Le temps de lui montrer où se trouve le déclench… Maman. Les plantes. Papa. La peinture de maman. Tonton qui fait le con. Tonton qui fait le con. Tonton qui fait le con. Tonton et papa qui font les cons. Tonton et papa qui font les cons. Maman qui s’en mêle. Tonton, papa et maman en vrac sur le canapé, qui font les cons. La Reine d’Angleterre, tenue là, droit, par maman.
Pasta pomodoro e olio. La petite s’agite, déconne en sifflant les spaghetti, déplore l’absence de dessert cause départ en vacances et frigo à vider, puis les dents, pipi et au lit.
Les adultes poursuivent le vin blanc en terrasse. F. et D. découvrent le jeu vidéo depuis quelques temps et s’éclatent, l’avion de F. est annulé et reporté de 24 heures — suffisantes pour étirer les moments ensemble le lendemain après-midi, de terrasse en terrasse.
Le ciel s’éclaire par moments. Les nuages s’illuminent dans la nuit.
Ah, oui. Le 14 juillet.
F. s’affale sur D. et ferme les yeux.
Du réveil au coucher.
La journée était chouette (j’adore cette maison). J’ai demandé à M. d’être ma témoin et il y a eu des larmes. Mais ça me fait penser au mariage et à l’angoisse des solutions qu’il va falloir trouver pour réunir (ou pas) tous ces gens qui ne s’entendent pas.

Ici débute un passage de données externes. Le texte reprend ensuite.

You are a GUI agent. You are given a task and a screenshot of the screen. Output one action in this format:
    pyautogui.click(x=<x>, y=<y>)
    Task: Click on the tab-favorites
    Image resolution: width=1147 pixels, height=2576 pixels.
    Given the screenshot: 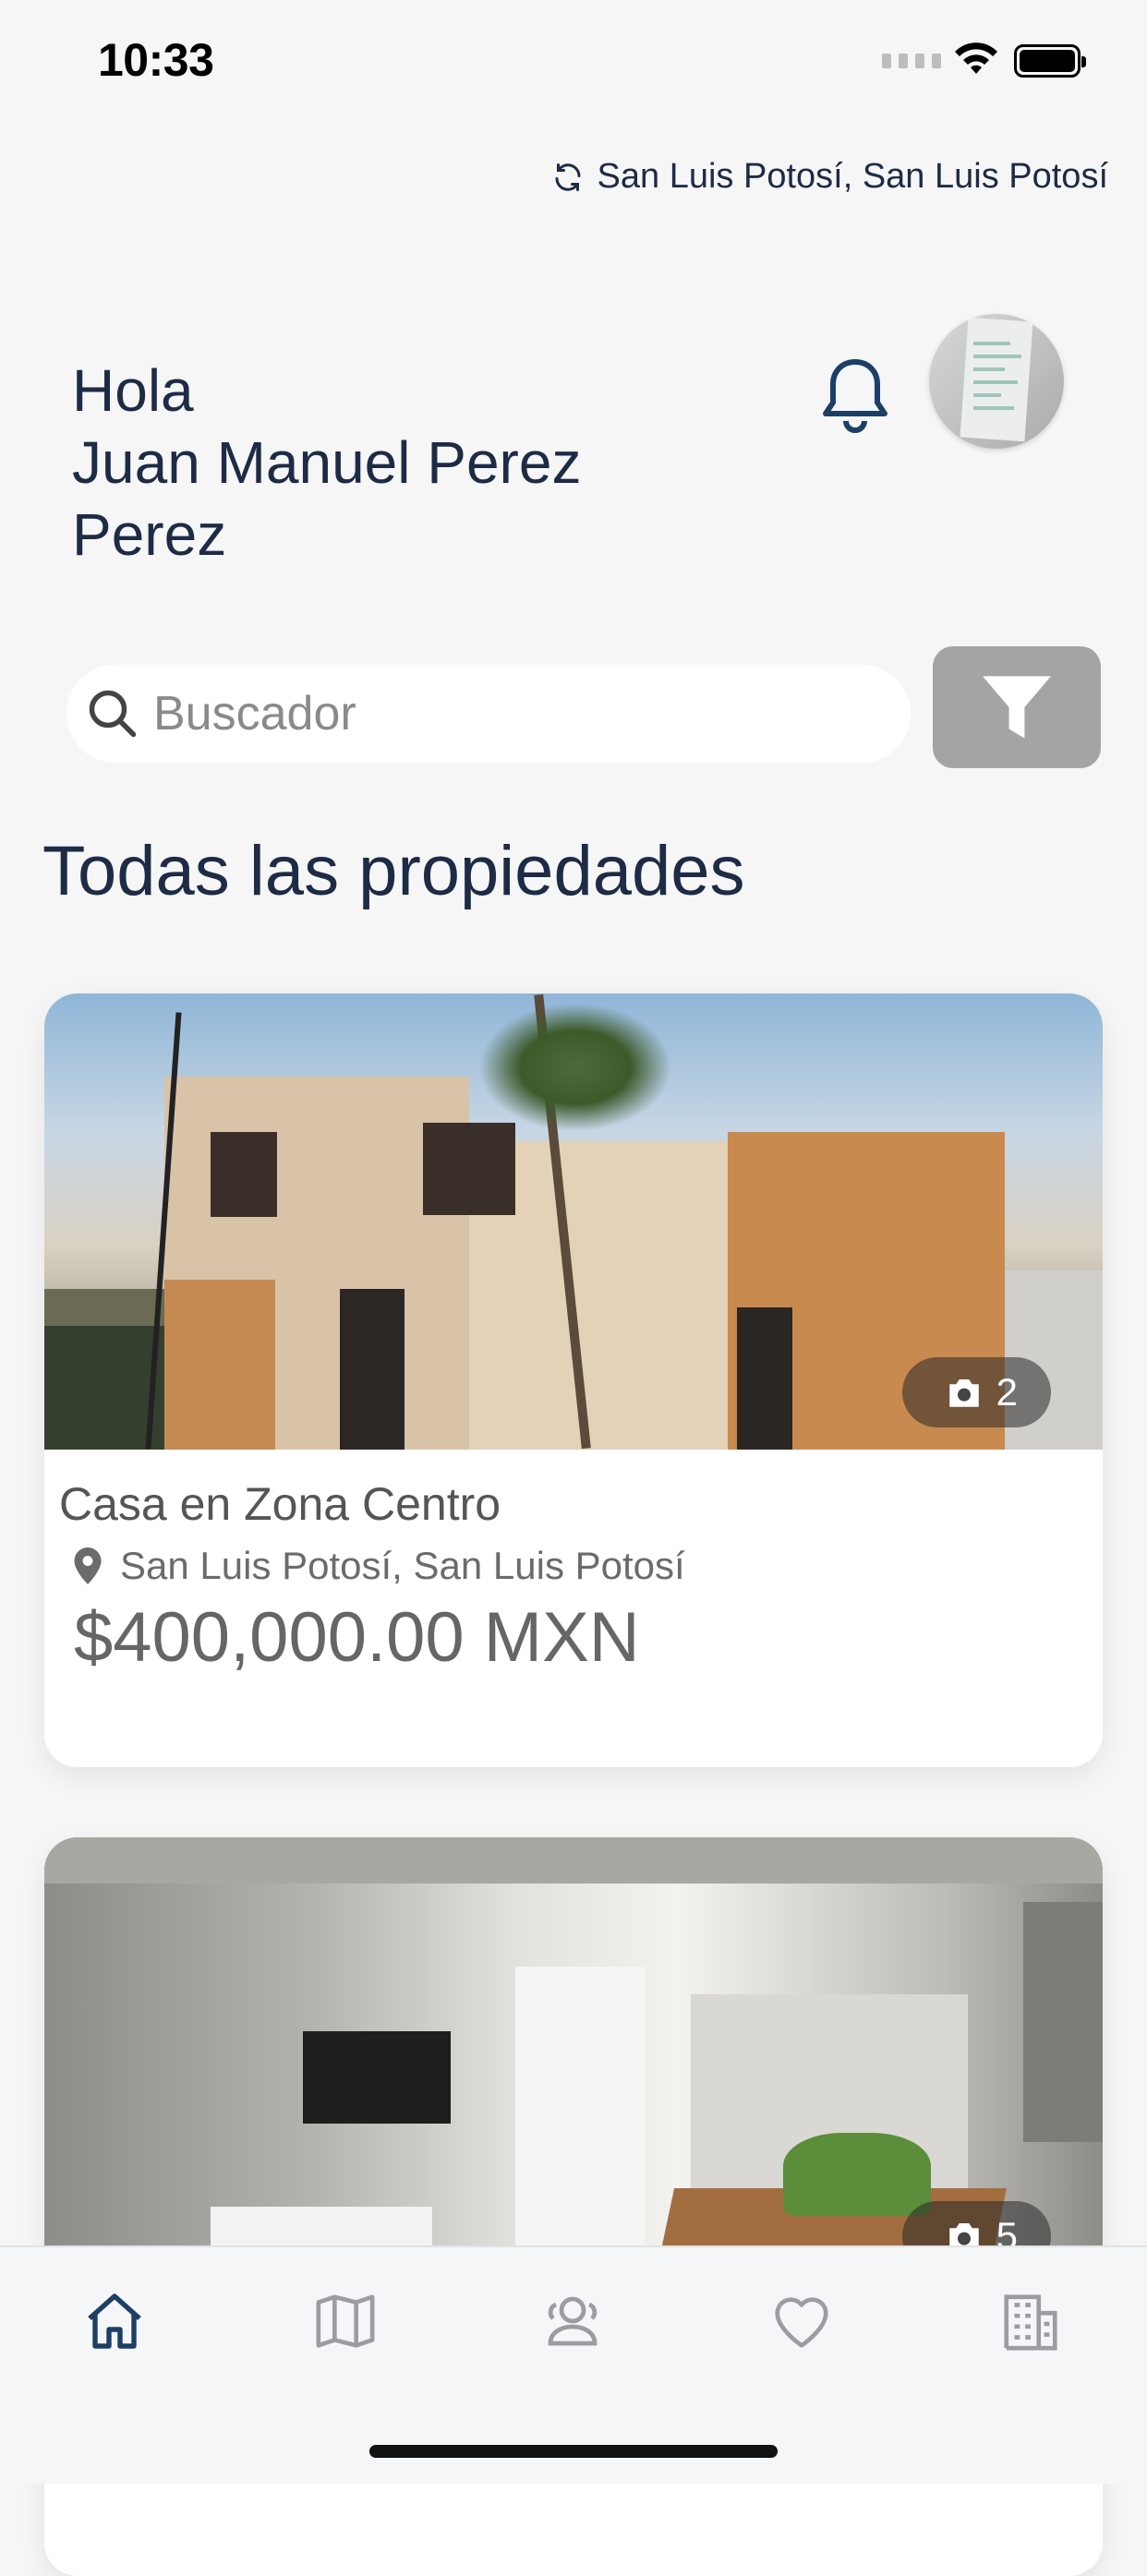 What is the action you would take?
    pyautogui.click(x=802, y=2321)
    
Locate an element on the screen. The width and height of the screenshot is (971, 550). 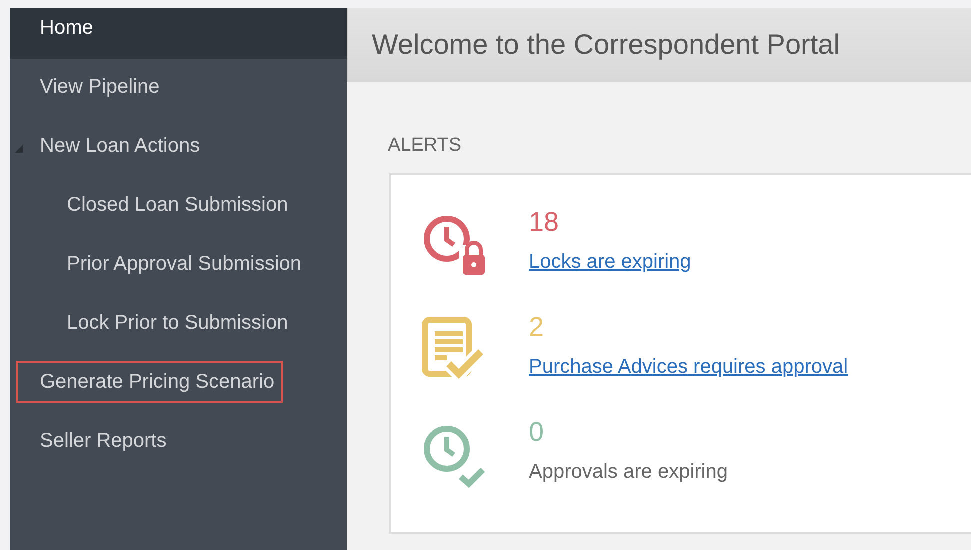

Un métronome dans la journée.
Donc là je regarde le dernier épisode de Drag Race en replay, et je m’endors doucement 🥱
Rarement plus de 9h30 sans donner de nouvelles, ou en prendre.
Ta journée copines-hammam c’était trop super ?
Toute la journée, du réveil au coucher, des motifs se succèdent, s’alternent, s’entremêlent – prennent toute la place.
Les dents, pipi, et au lit
Fondre comme un glaçon après cette journée d’été.